Checkliste Polizei IM Haus:
+ Lass eine Vertrauensperson am Telefon die Amtshandlung mithören, wenn du allein bist oder bitte eine vertrauenswürdige Nachbar_in zu dir.
+ Nur ein Zimmer nach dem anderen.
+ Verweigert die Aussage.
+ Wurde ein Protokoll erstellt? Was steht alles drin?

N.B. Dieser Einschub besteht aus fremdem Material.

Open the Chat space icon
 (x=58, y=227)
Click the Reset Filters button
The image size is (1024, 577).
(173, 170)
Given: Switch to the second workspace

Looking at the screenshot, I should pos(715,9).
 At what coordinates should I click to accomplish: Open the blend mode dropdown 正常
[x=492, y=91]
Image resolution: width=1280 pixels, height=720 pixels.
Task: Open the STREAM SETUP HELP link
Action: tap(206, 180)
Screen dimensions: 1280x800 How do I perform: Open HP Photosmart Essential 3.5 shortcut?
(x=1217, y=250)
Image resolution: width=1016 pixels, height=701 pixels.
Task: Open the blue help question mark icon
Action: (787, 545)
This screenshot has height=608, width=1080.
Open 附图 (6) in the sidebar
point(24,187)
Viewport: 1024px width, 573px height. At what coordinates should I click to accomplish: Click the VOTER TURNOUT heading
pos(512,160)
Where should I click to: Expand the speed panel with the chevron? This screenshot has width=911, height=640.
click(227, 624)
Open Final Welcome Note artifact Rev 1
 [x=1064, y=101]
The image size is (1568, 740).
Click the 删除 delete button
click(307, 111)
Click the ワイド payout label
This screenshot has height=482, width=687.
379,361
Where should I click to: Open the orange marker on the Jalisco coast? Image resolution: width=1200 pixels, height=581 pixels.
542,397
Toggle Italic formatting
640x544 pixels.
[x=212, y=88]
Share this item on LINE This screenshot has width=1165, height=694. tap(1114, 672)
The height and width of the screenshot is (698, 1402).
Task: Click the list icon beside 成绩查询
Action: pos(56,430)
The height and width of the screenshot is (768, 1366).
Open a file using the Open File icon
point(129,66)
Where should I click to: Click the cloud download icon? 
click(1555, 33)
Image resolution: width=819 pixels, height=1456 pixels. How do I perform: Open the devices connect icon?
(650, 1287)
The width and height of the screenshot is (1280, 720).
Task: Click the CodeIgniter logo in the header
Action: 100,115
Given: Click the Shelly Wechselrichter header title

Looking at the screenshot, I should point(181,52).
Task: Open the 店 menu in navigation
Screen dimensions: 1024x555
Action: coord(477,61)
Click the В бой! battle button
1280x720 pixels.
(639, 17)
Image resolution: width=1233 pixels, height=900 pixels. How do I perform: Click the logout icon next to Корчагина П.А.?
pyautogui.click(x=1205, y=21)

Wenn die Cops fertig sind (die Hausdurchsuchung kann sich über Stunden ziehen), erstellen sie ein Protokoll, auf welchem alle Dinge vermerkt werden, die sie für verdächtig erachten und mitnehmen. Bestehe darauf, dass wirklich alles, was sie mitnehmen, in diesem Protokoll vorkommt und unterschreibe nur, wenn du sicher bist, dass es vollständig ist. Sollte nichts gefunden werden, dann kannst du auch diese Tatsache unterschreiben. Prinzipiell muss man gar nichts unterschreiben. Die Unterschrift dient lediglich der Bestätigung über die beschlagnahmten Sachen und wenn du allen überflüssigen Platz, welcher noch am Protokoll ist, streichst, kann nichts mehr eingefügt werden, was dich belasten könnte.
Wenn alles vorbei ist und die Staatsgewalt deine Wohnung verlassen hast, dann schreib ein Gedächnisprotokoll und lass dich von Menschen deines Vertrauens juristisch beraten. Eine Hausdurchsuchung kann ganz schön belastend sein. Versuch also nicht allein damit klar zu kommen, rede mit Freund_innen, Genoss_innen, lasst euch nicht fertig machen.
Getroffen hat es manche, gemeint sind wir alle.
Lasst uns schwierige Zeiten gemeinsam durchstehen.